Holy Wars and Contractors

Subject: Holy Wars and Contractors
From: "Marie C. Paretti" <mparetti -at- RRINC -dot- COM>
Date: Thu, 8 Jan 1998 14:59:08 -0500

I'm interested in the whole Holy Wars thread that has developed and the
question of what role the contractor should or shouldn't play in such
circumstances. When I first skimmed Andrew's post I thought that what he
said made sense, but then I started reading the disagreements and they made
sense too - particularly the stuff about the right tool for the job and not
foisting decisions on anyone. But then I went back and read Andrew's
original post and found this:

--------------------------
<snip>
At this client site, they decided to standardize to Word. All of the
engineers, marketing people, etc. used Word for all the internal docs so it
seemed natural to do everything in Word. Since they produce pretty simple
documentation and help files, I thought it was a good idea and started
helping them design some templates and such. Word is a pretty good tool.
Frame is too. Both have their strengths and weaknesses. For this company,
Word seemed like a good choice. They were not doing really large documents
and needed portability between other departments (which know nothing about
Frame).
<snip>
--------------------------
From this bit, it seems, all the parties involved did take into account
whether or not they had the right tool for the job -- Andrew sketched out
the situation clearly here, and it's important to note that the decision to
use Word was an *internal* one -- he merely agreed with it.
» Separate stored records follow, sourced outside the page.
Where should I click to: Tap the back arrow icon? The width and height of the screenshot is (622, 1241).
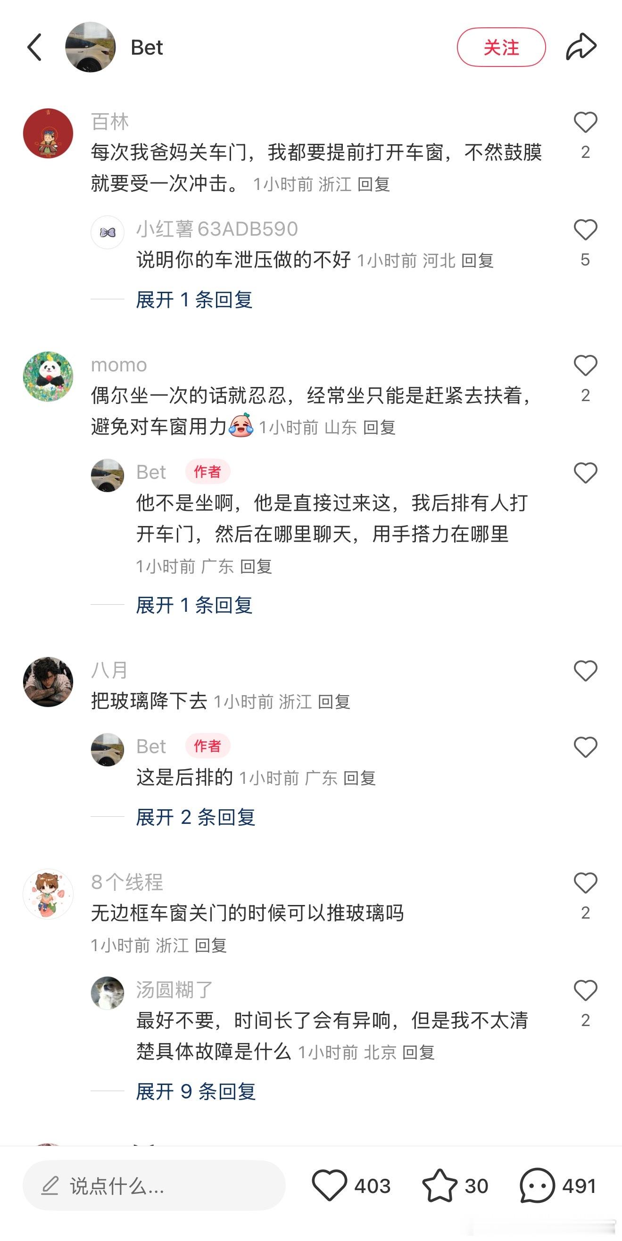[x=35, y=47]
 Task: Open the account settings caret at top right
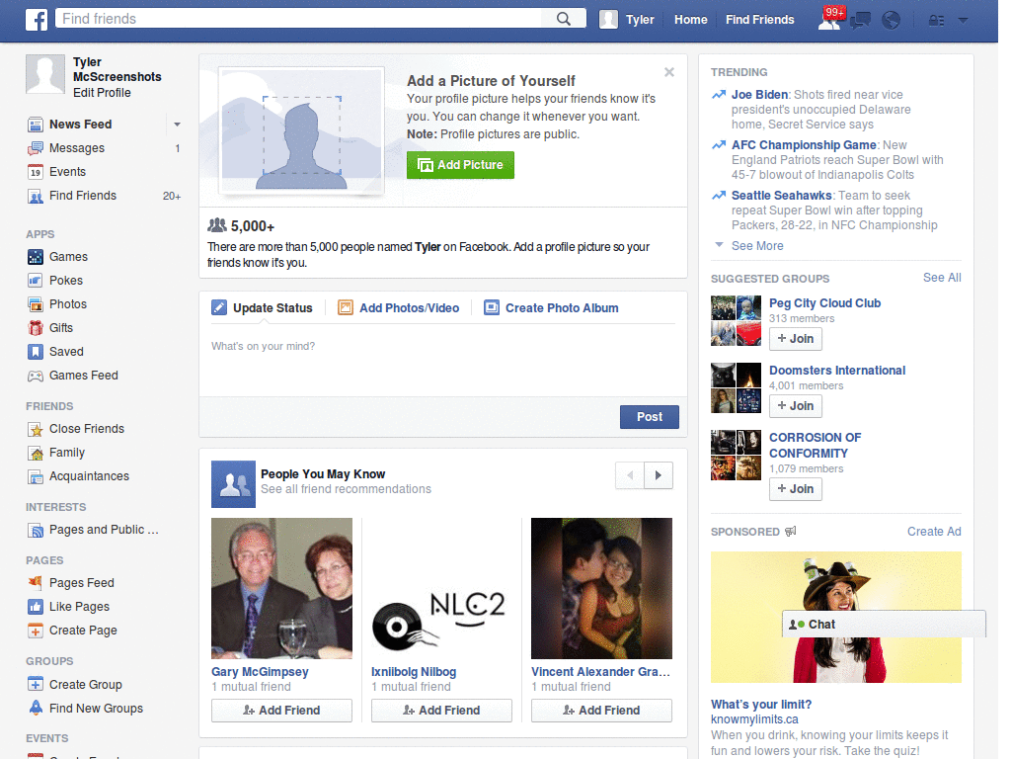(x=962, y=19)
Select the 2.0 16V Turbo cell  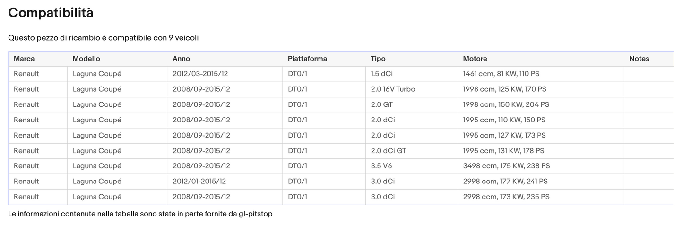tap(393, 89)
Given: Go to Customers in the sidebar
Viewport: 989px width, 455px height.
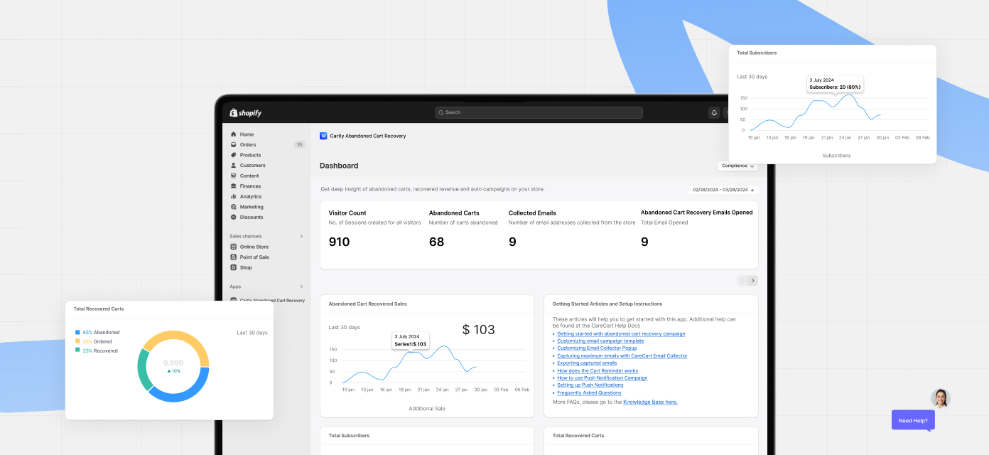Looking at the screenshot, I should (x=252, y=165).

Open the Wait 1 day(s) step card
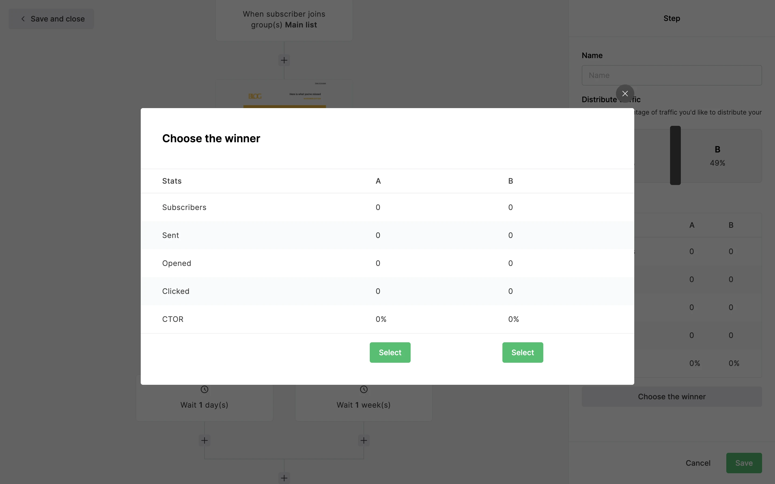coord(204,405)
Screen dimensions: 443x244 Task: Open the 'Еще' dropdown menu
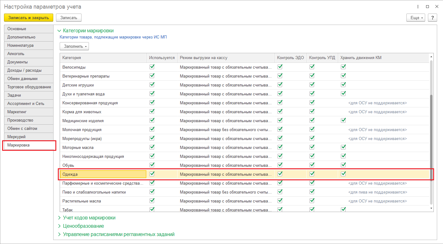coord(417,18)
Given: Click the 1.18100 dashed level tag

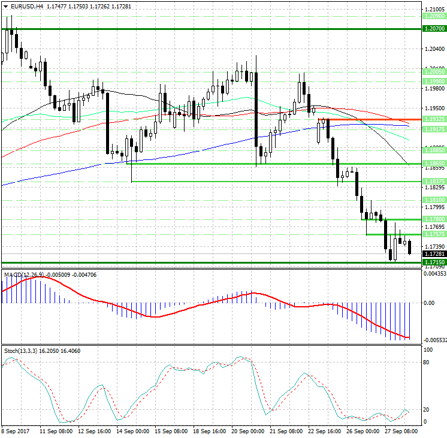Looking at the screenshot, I should [x=433, y=200].
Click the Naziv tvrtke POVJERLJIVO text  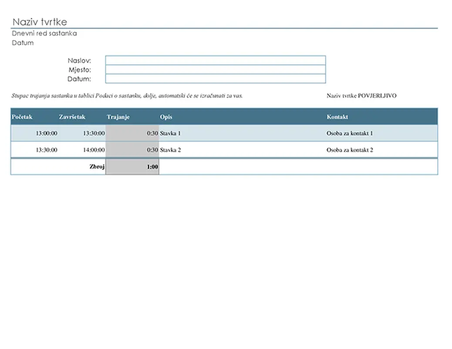click(361, 96)
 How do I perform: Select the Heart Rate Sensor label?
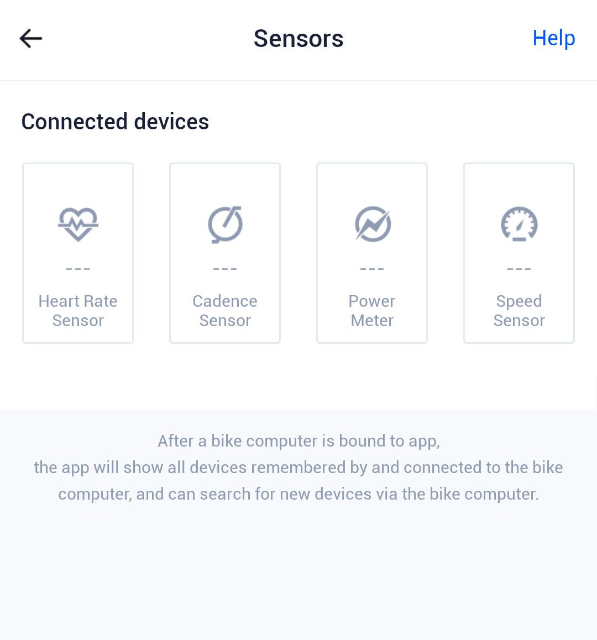click(x=78, y=311)
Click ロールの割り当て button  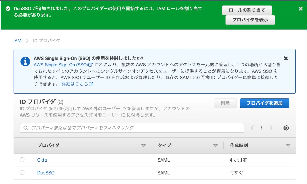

The problem came because he was put in the middle of a conflict between the
majority and one person who resisted the decision. We don't know much
about why that person resisted (Andrew?), but from Andrew's original post
it sounds like that resistance was going to cause problems in terms of
portability between users and, though he doesn't say this explicitly, make
it difficult for him to do his job and deliver the product he signed on for
(Andrew?). He went to management and they asked him for a recommendation
-- and I'm presuming here that they meant a recommendation on what to do
about the lone hold out: let him continue to use Frame or force him to
switch to Word (and yes, Andrew's post does indicate that the holdout was a
"he").

Andrew wasn't recommending what software to use; he was making a
recommendation about how to manage the documentation. And as I said, he
didn't decide on Word; he told management whether or not it made sense, in
the context of that particular company with its particular documentation
needs, to allow multiple documentation tools.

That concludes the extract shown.